• Instructions for the task:
Copy out the items verbatim, from the line containing "Where should I" through the end of the records, leaving out the pictures.

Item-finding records

──────────────────────────────

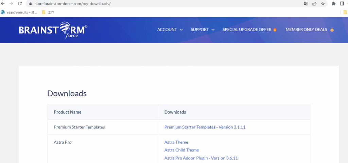This screenshot has width=348, height=163.
Task: Open the 工作 bookmarks folder
Action: [48, 12]
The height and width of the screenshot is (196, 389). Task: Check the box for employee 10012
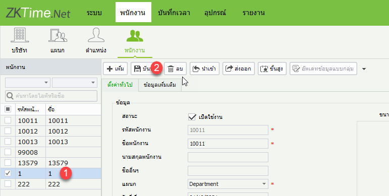(8, 131)

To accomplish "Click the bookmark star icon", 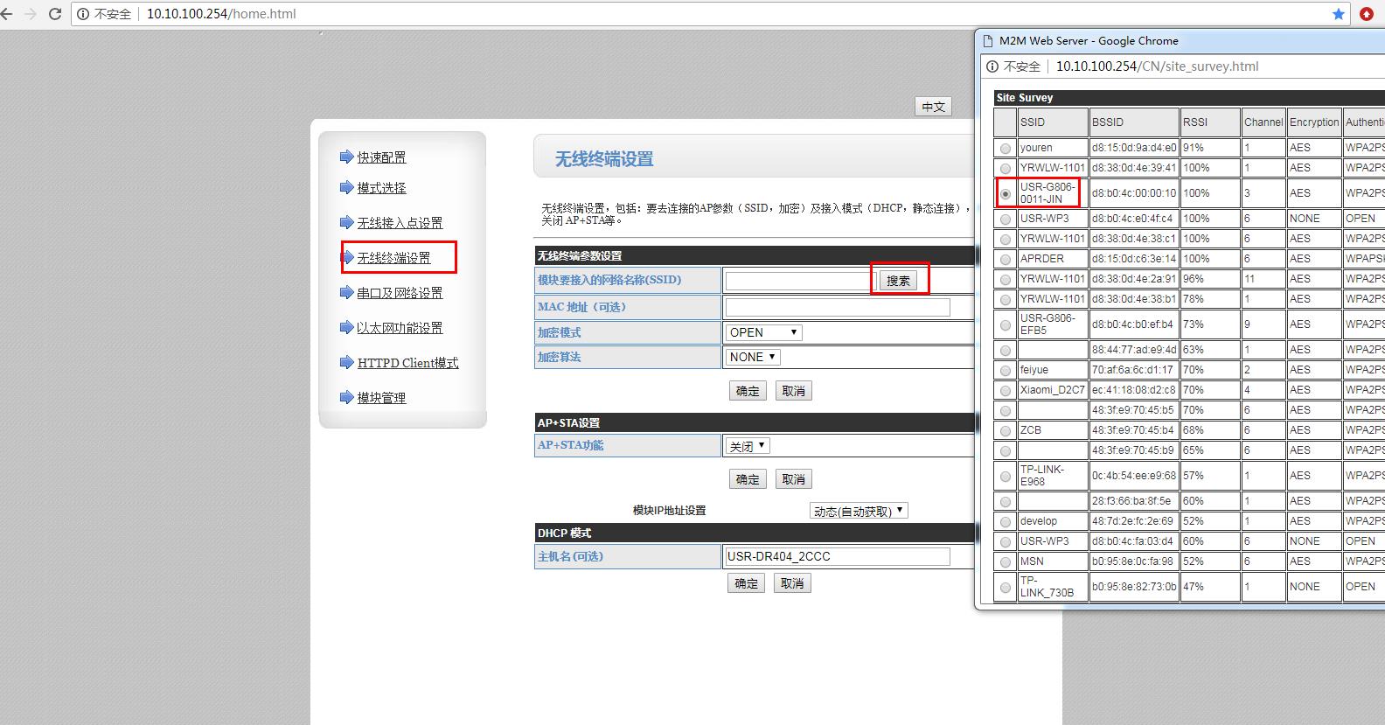I will [1338, 14].
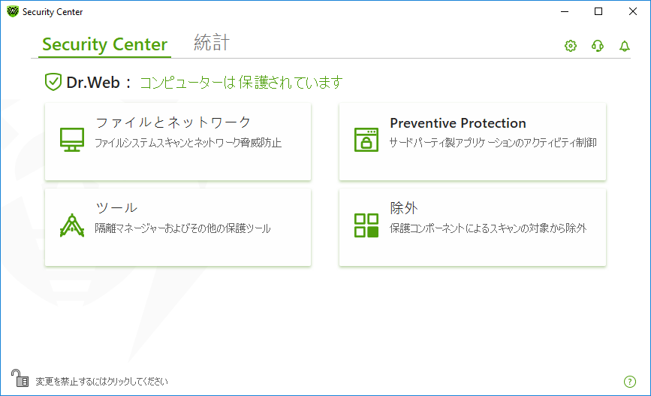
Task: Click the compass Tools icon
Action: click(72, 225)
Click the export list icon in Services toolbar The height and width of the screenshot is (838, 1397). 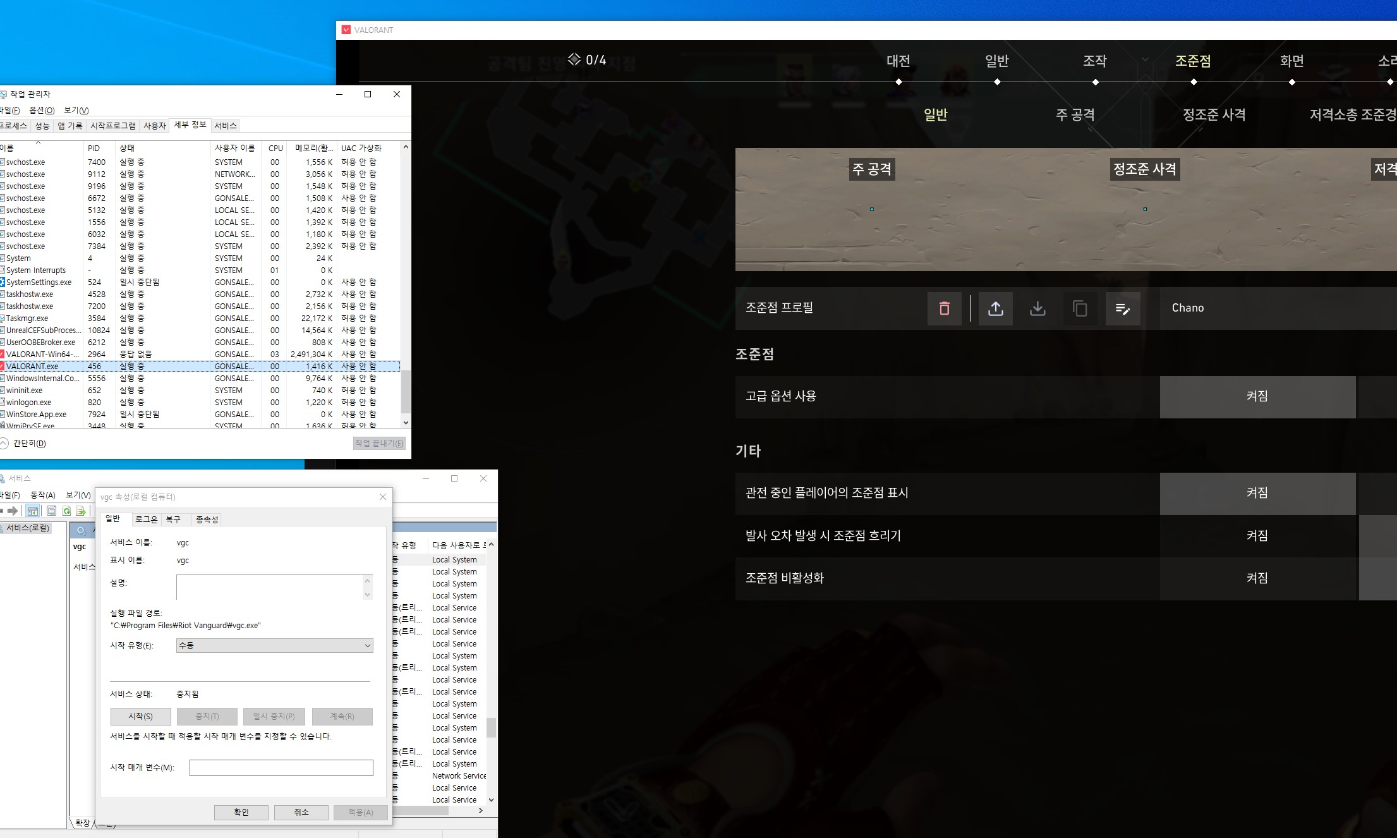[81, 511]
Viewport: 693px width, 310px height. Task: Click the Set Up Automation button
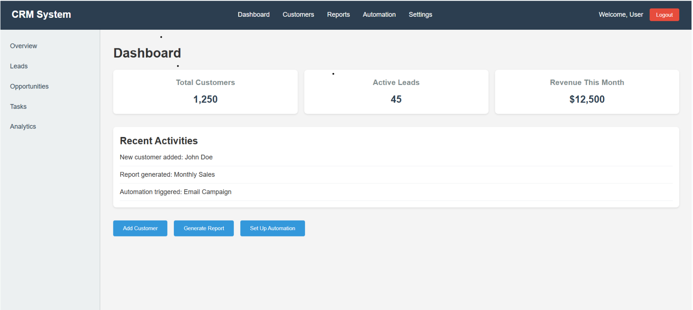(272, 228)
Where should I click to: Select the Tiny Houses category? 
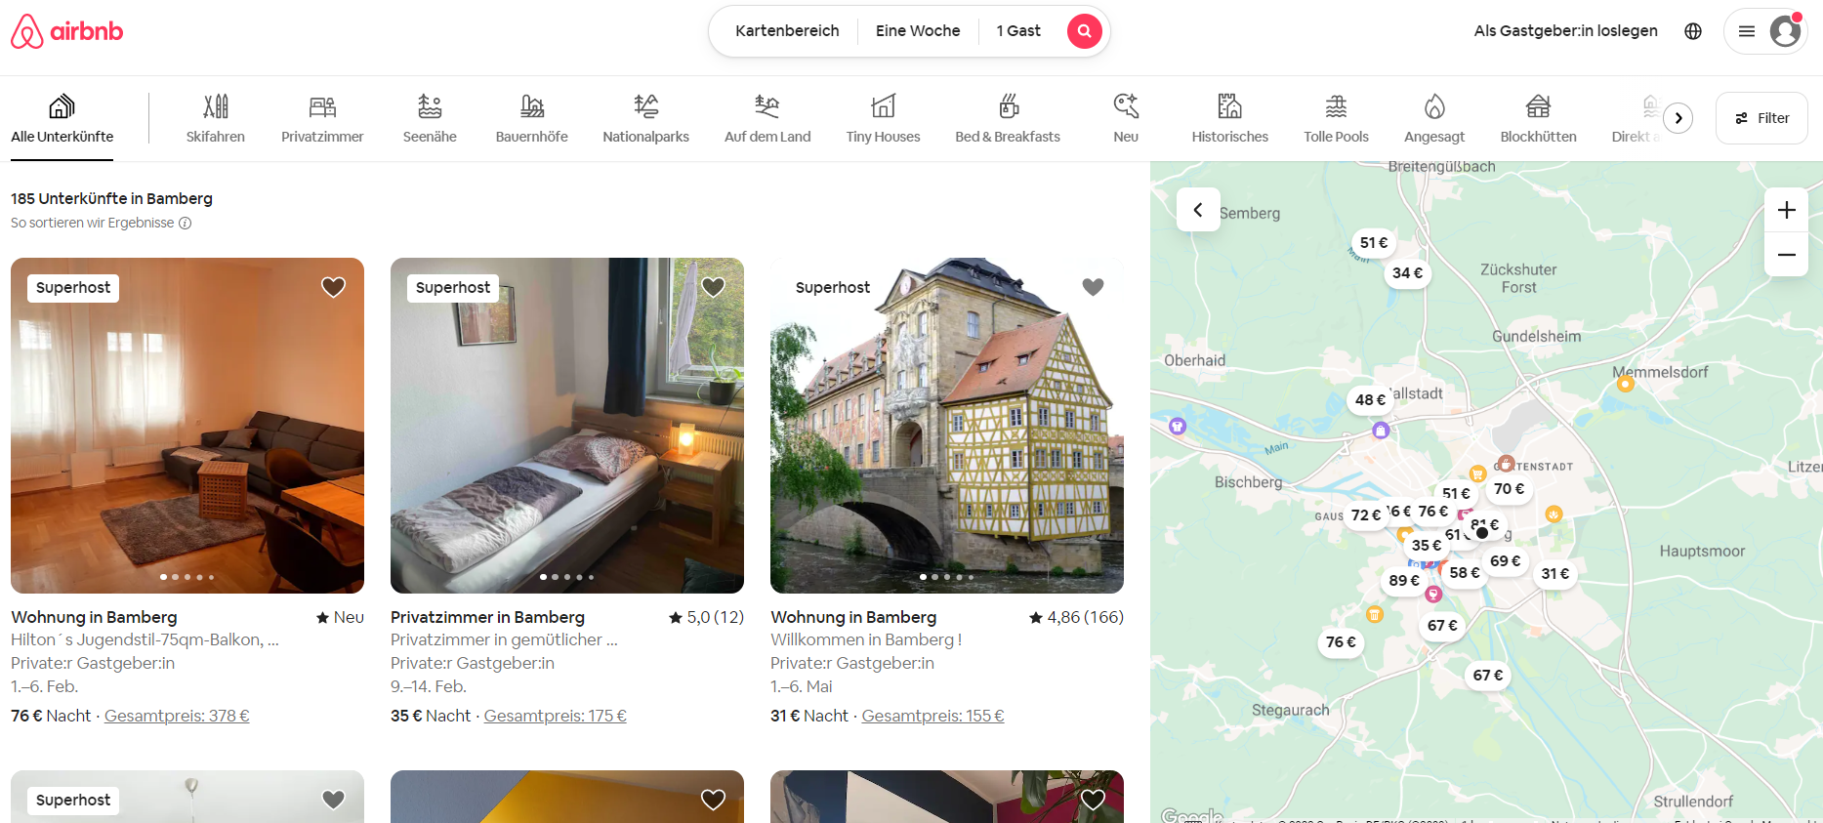coord(883,118)
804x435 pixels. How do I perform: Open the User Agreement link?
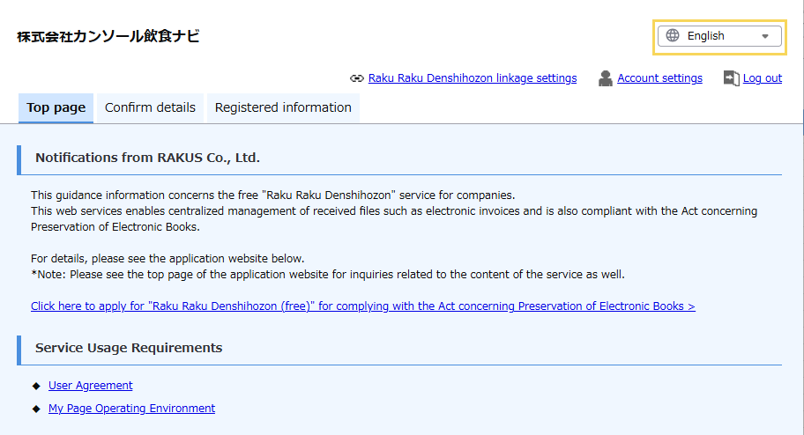[90, 386]
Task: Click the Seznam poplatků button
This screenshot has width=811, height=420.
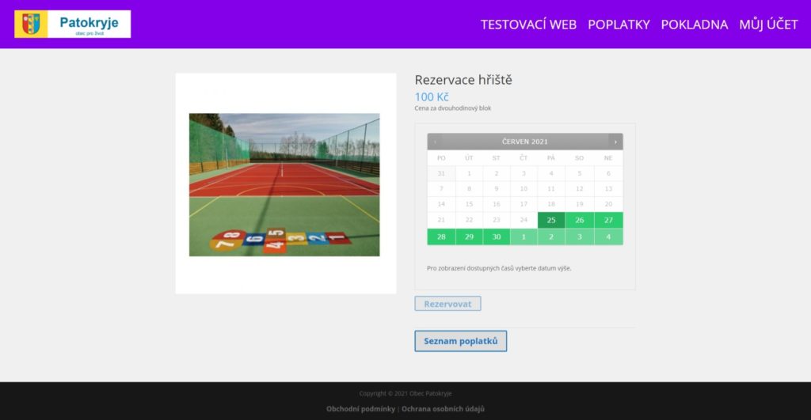Action: (x=460, y=341)
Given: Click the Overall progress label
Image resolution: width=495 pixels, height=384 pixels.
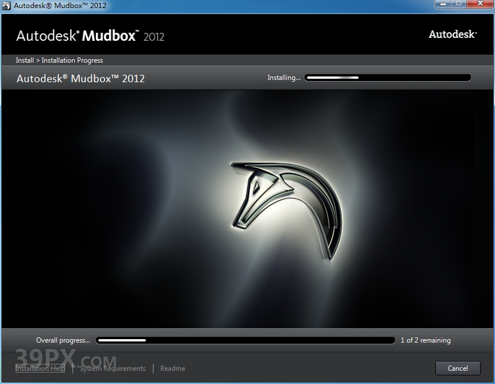Looking at the screenshot, I should pos(62,340).
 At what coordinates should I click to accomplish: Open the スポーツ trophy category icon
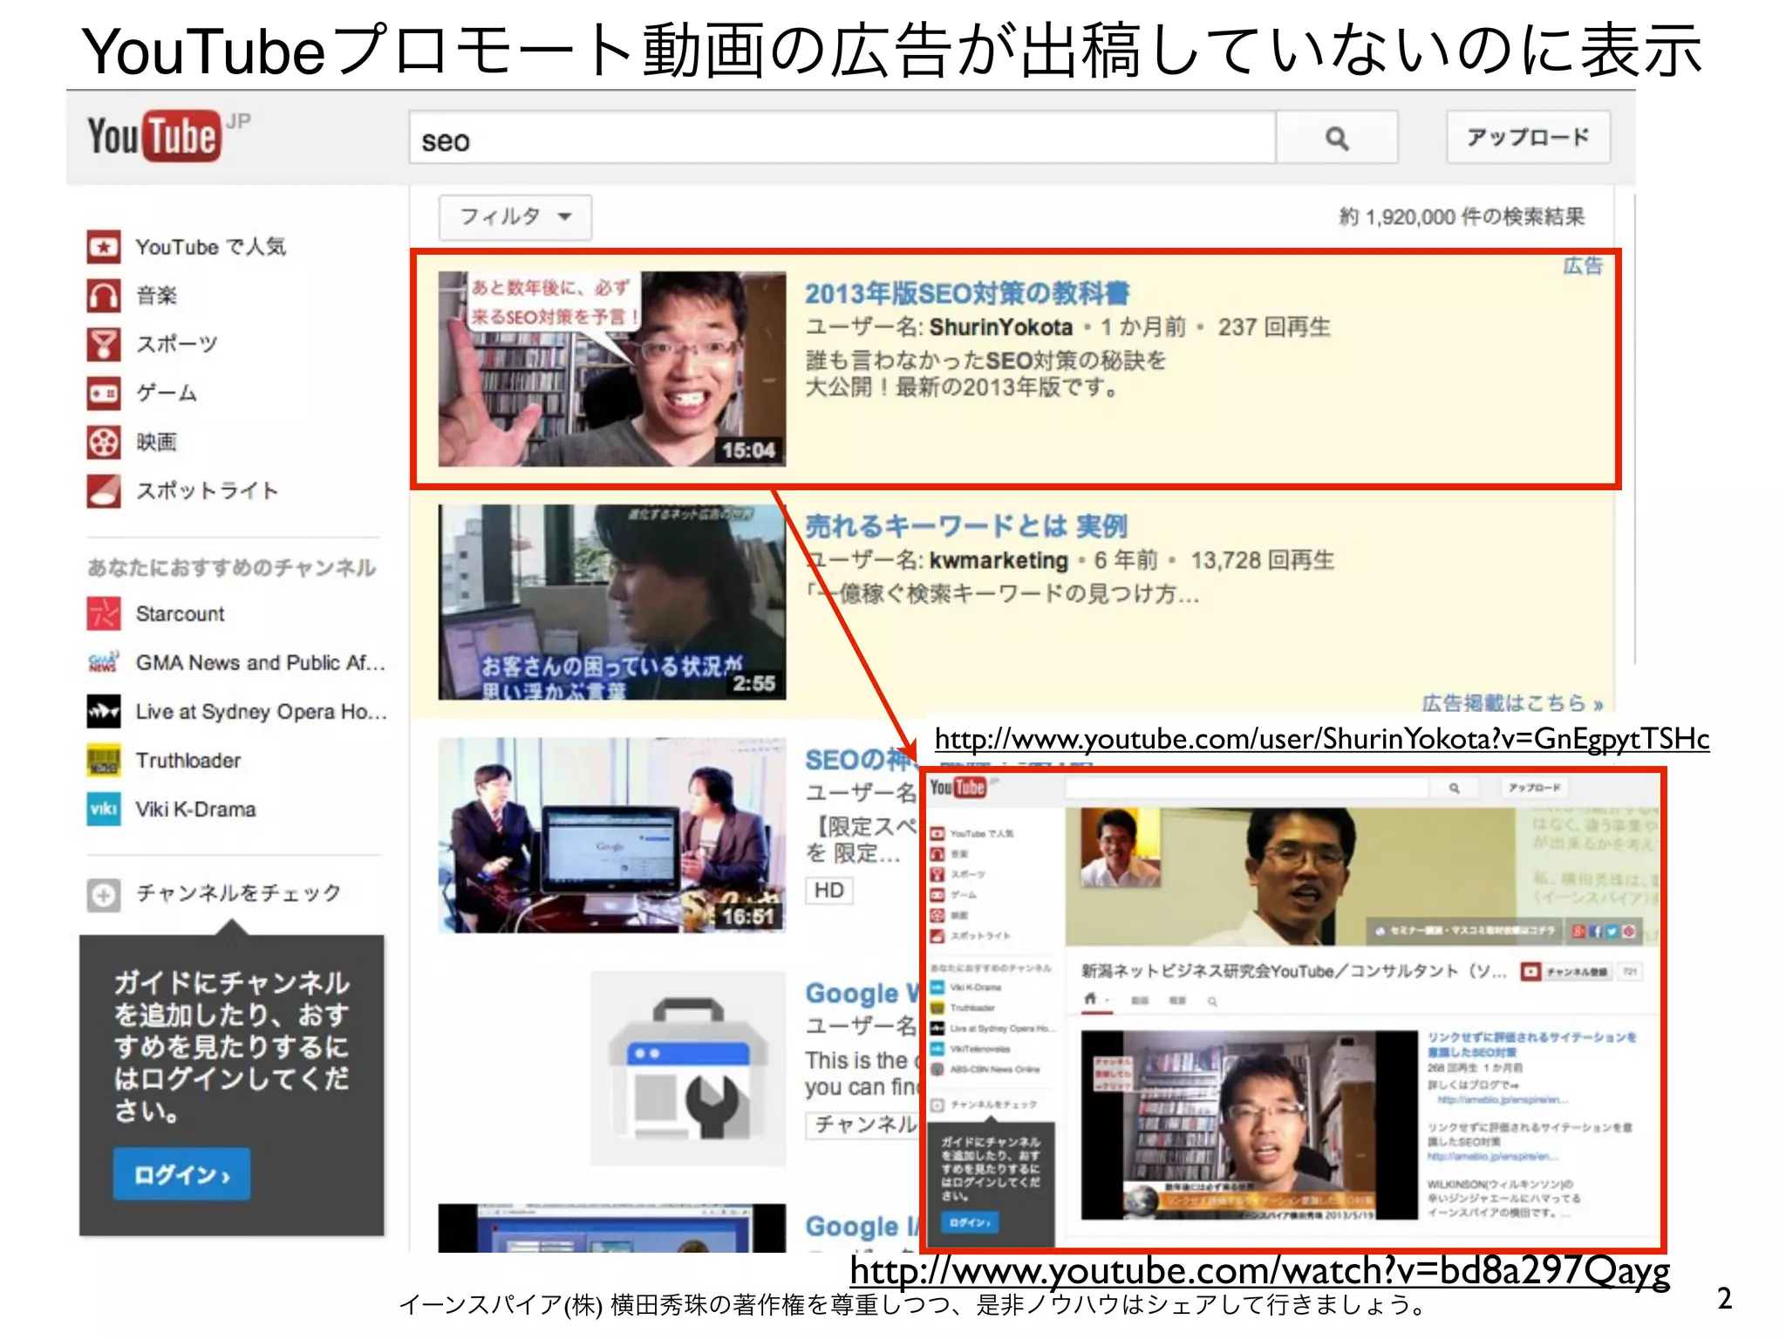104,345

──────────────────────────────

• Response for this exercise:
Where should I click to: Select the Tiny Houses category? 
coord(883,118)
804x435 pixels. How do I perform: Open the User Agreement link?
[90, 386]
Task: Click the Seznam poplatků button
This screenshot has width=811, height=420.
Action: (x=460, y=341)
Given: Click the Overall progress label
Image resolution: width=495 pixels, height=384 pixels.
Looking at the screenshot, I should pos(62,340).
 At what coordinates should I click to accomplish: Open the スポーツ trophy category icon
104,345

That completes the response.